江本様は自分の主張していることを、自分自身で理解できているのかねぇ。。。


 さらにさらに、水の驚愕の特性をもう一つ。
<P.86>
 あなたが水を見つめているとき、水もあなたを見つめています。それだけでなく、あなたが思ったこと、あなたの心にある風景、かもし出す雰囲気、それらすべてを水は記憶するのです
 どうやら、水は、観測者が思ったこと等をその都度、転写するだけでなく、記憶するらしい。

 いずれ江本様は、水を使用した、超大容量で小型の記憶媒体を開発してくれるかもしれない(笑)

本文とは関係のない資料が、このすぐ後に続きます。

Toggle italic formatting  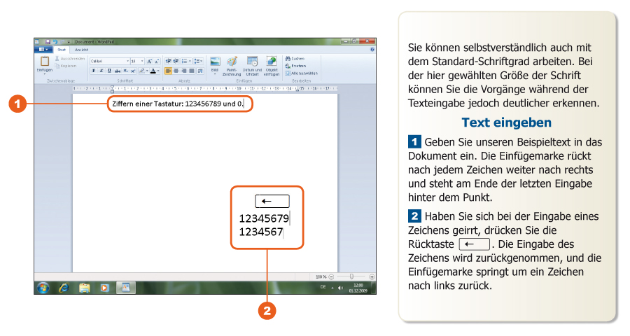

 しかし、江本様は、いったい、どうやって、水にそのような記憶が保持されていることが分かったのだろうか??

 水の記憶を読み取ることが出来るような装置がなければ、そのようなことは分からないはずなのだが。。。



 さて、上記にあげた、江本様が主張する水の特性を以下にまとめた。
○水は物がもっている固有の周波数を敏感に感じとり、そのまま転写する
○地球上で起こったことは、それがどの地域のことであっても、水は敏感に察知する
○水は世界中の水とつながっていて、共鳴しあう
○水は、観測者の体調や心の状態にも影響を受ける
○水は、観測者の思っていること、心にある風景、かもし出す雰囲気、それらすべてを記憶する
 仮に、これら全てを正しいとしよう。

 そう仮定すると、江本様が行っている、水に文字を見せたり、曲を聴かせたりした後、その結晶の形を確認するような実験は全て無意味だということになる。

 何故なら、美しい結晶が出来たとしても、それが、以下のどの結果なのか区別することが出来ないからである(もしくは、複数の結果)。

   ○水に文字を見せたり、曲を聴かせたりした結果
   ○水の周りにある物質等の周波数を転写した結果
   ○地球上の他の場所で起きたことが影響した結果
   ○観測者の体調や心の状態等が影響した結果
   ○水が今まで記憶してきたものの、総合的な結果

 結局は、江本様の水の特性に関する主張が正しいとしても、
「『ありがとう』という文字を見せたから、言葉通りの美しい結晶ができました」などとは主張することなど出来ないのである。

 そして、江本様にそれが出来てしまうのは、自分自身の主張していることをきちんと理解できていないからであり、また、物事を恣意的に歪めて捉えて、客観的に見ることが出来ないからなのである。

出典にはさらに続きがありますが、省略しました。